» Goal of the exercise:
Set down the lines below, exactly, starting at the one that contains "Task: Click the Cur: column header" and stopping at the last line, inclusive. Omit pictures.

» Data extracts:
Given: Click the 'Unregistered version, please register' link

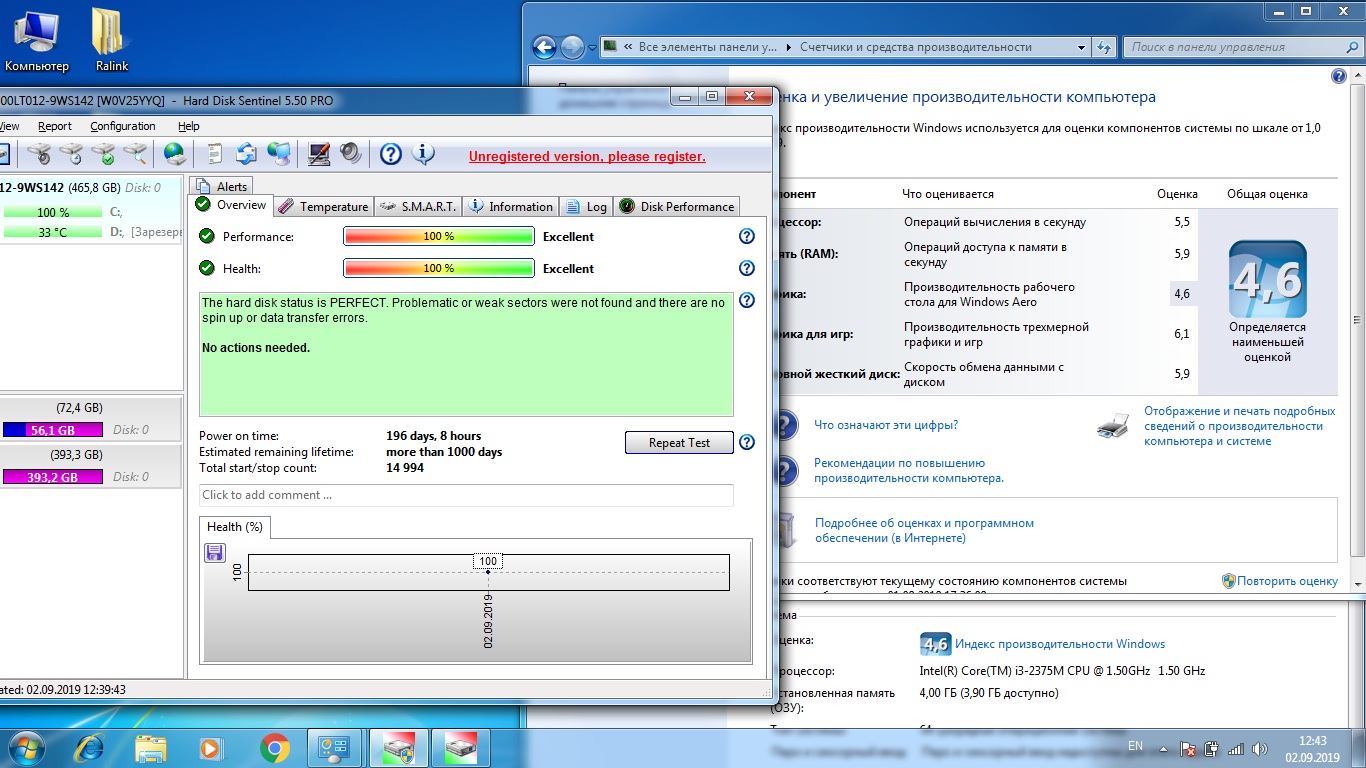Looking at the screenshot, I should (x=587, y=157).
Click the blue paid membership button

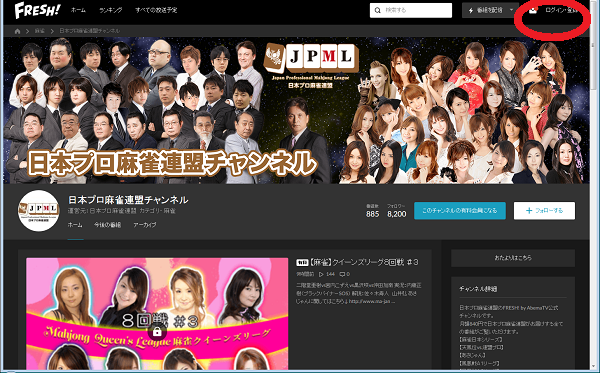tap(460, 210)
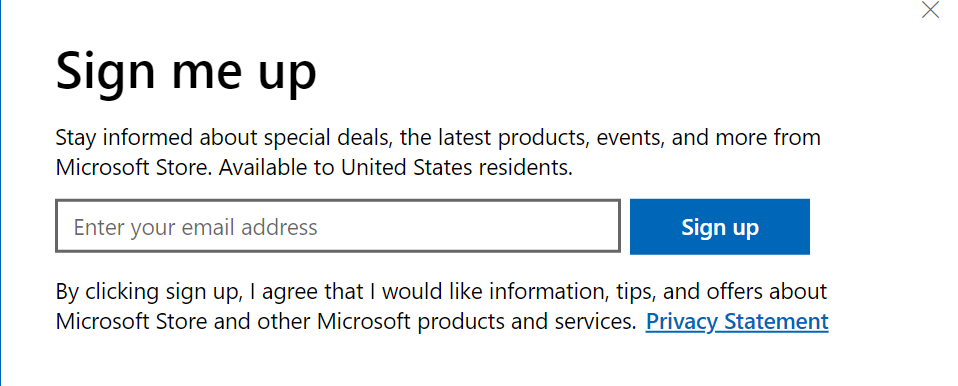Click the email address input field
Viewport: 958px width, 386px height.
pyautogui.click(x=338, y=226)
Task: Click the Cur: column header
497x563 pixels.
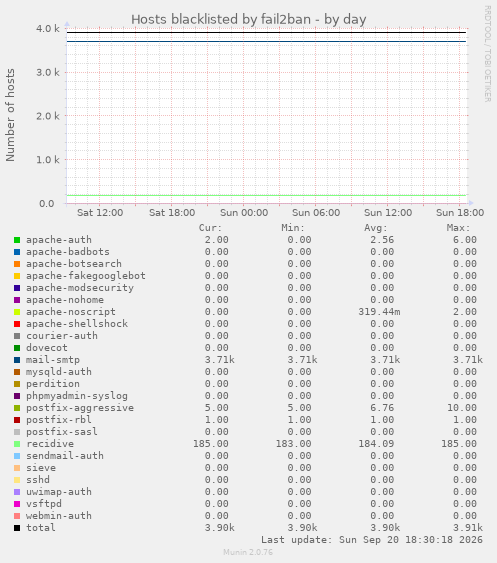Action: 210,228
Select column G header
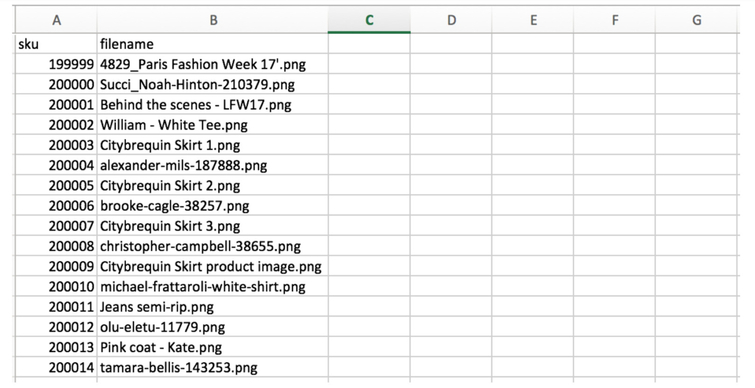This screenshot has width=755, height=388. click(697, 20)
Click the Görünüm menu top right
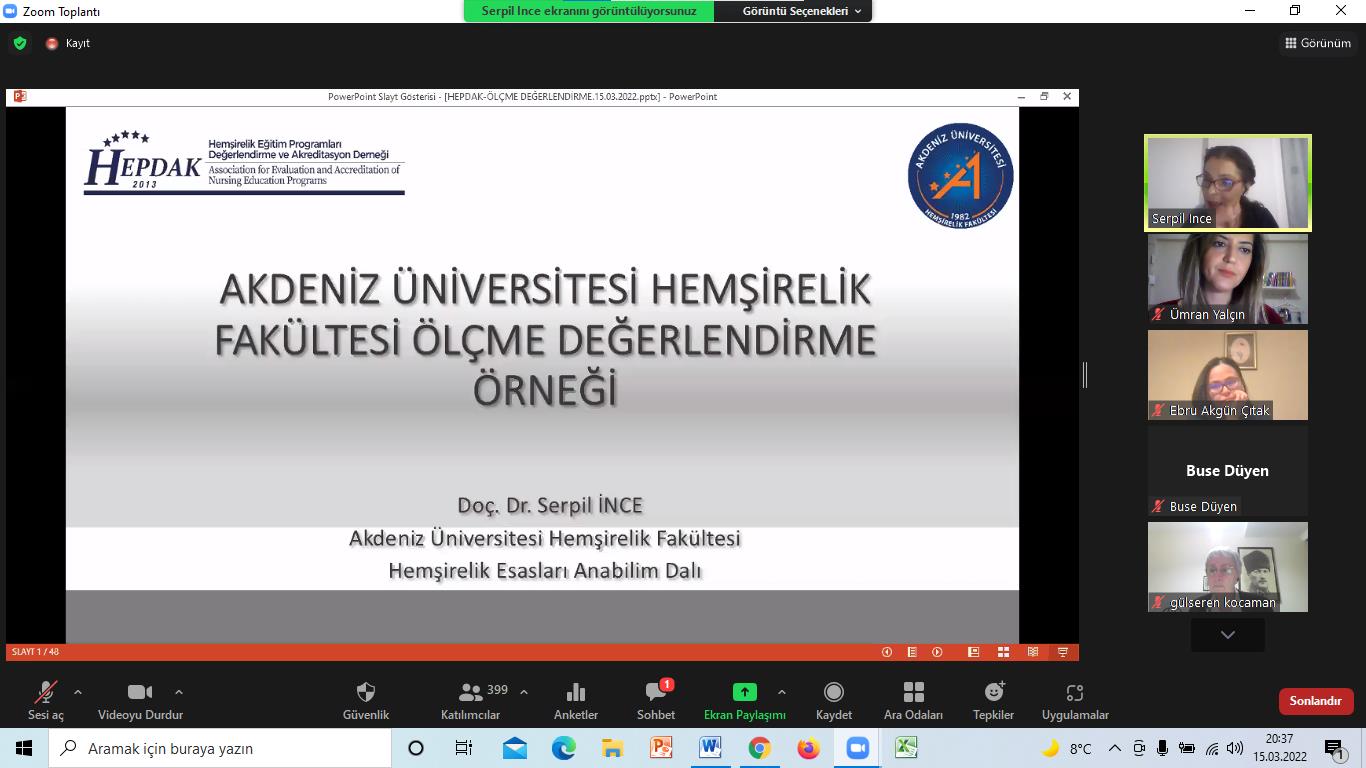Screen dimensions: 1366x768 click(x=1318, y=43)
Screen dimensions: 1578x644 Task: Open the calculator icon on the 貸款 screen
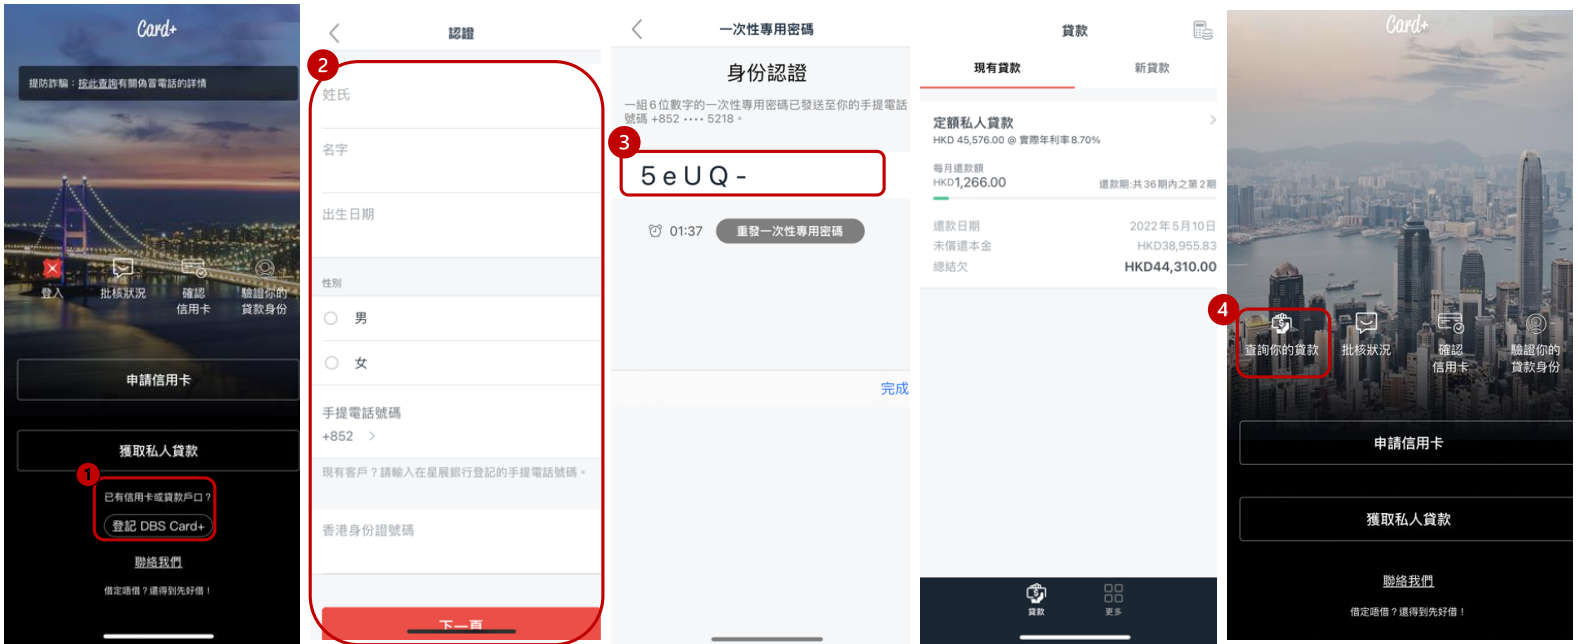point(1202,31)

» Result for this task:
Task: Click the Cur: column header
497x563 pixels.
Action: 210,228
Select column G header
This screenshot has width=755, height=388. click(697, 20)
Click the Görünüm menu top right
Screen dimensions: 1366x768 click(x=1318, y=43)
Screen dimensions: 1578x644 Task: Open the calculator icon on the 貸款 screen
point(1202,31)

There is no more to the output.